1Department of Physics, Imperial College, London, UK
2LISA, CNRS, Université Paris 12, Créteil, France
3Department of Meteorology, University of Reading, UK
4Met Office, Exeter, UK
Abstract. Much uncertainty in the value of the imaginary part of the refractive index of mineral dust contributes to uncertainty in the radiative effect of mineral dust in the atmosphere. A synthesis of optical, chemical and physical in-situ aircraft measurements from the DODO experiments during February and August 2006 are used to calculate the refractive index mineral dust encountered over West Africa. Radiative transfer modeling and measurements of broadband shortwave irradiance at a range of altitudes are used to test and validate these calculations for a specific dust event on 23 August 2006 over Mauritania. Two techniques are used to determine the refractive index: firstly a method combining measurements of scattering, absorption, size distributions and Mie code simulations, and secondly a method using composition measured on filter samples to apportion the content of internally mixed quartz, calcite and iron oxide-clay aggregates, where the iron oxide is represented by either hematite or goethite and clay by either illite or kaolinite.
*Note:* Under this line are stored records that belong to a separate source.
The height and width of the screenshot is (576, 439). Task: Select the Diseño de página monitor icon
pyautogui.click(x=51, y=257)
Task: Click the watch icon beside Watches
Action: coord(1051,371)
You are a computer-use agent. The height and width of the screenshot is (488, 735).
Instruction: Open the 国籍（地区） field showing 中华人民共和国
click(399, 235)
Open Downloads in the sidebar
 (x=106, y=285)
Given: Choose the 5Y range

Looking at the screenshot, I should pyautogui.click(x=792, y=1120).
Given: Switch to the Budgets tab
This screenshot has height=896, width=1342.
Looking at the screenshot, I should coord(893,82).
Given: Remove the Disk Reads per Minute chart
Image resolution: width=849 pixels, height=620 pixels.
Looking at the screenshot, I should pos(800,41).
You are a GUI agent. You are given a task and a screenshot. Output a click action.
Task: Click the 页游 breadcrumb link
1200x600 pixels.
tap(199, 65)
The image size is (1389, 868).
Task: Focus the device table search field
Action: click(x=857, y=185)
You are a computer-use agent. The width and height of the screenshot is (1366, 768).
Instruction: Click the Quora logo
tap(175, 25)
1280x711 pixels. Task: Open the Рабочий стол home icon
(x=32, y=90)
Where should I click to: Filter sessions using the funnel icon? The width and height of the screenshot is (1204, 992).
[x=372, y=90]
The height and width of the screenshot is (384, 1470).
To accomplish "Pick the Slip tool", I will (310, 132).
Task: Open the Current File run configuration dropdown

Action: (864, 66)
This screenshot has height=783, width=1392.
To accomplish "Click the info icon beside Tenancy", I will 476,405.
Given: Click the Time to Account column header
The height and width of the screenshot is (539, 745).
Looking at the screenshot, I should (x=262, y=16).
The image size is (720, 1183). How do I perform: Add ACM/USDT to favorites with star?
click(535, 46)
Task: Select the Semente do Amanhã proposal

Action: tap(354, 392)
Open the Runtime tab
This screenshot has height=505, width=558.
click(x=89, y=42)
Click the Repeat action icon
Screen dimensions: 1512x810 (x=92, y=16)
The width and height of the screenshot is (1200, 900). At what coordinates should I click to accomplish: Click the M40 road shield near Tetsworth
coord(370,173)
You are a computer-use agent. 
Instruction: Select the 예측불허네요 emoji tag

The imaginary part of the refractive index at 550 nm (ni550) is found to range between 0.0001 i to 0.0046 i, and where filter samples are available, agreement between methods is found depending on mineral combination assumed. The refractive indices are also found to agree well with AERONET data where comparisons are possible. ni550 is found to vary with dust source, which is investigated with the NAME model for each case. The relationship between both size distribution and ni550 on the accumulation mode single scattering albedo at 550 nm (ω0550) are examined and size distribution is found to have no correlation to ω0550, while ni550 shows a strong linear relationship with ω0550. Radiative transfer modeling was performed with different models (Mie-derived refractive indices, but also filter sampling composition assuming both internal and external mixing). Our calculations indicate that Mie-derived values of ni550 and the externally mixed dust where the iron oxide-clay aggregate corresponds to the goethite-kaolinite combination result in the best agreement with irradiance measurements. The radiative effect of the dust is found to be very sensitive to the mineral combination (and hence refractive index) assumed, and to whether the dust is assumed to be internally or externally mixed.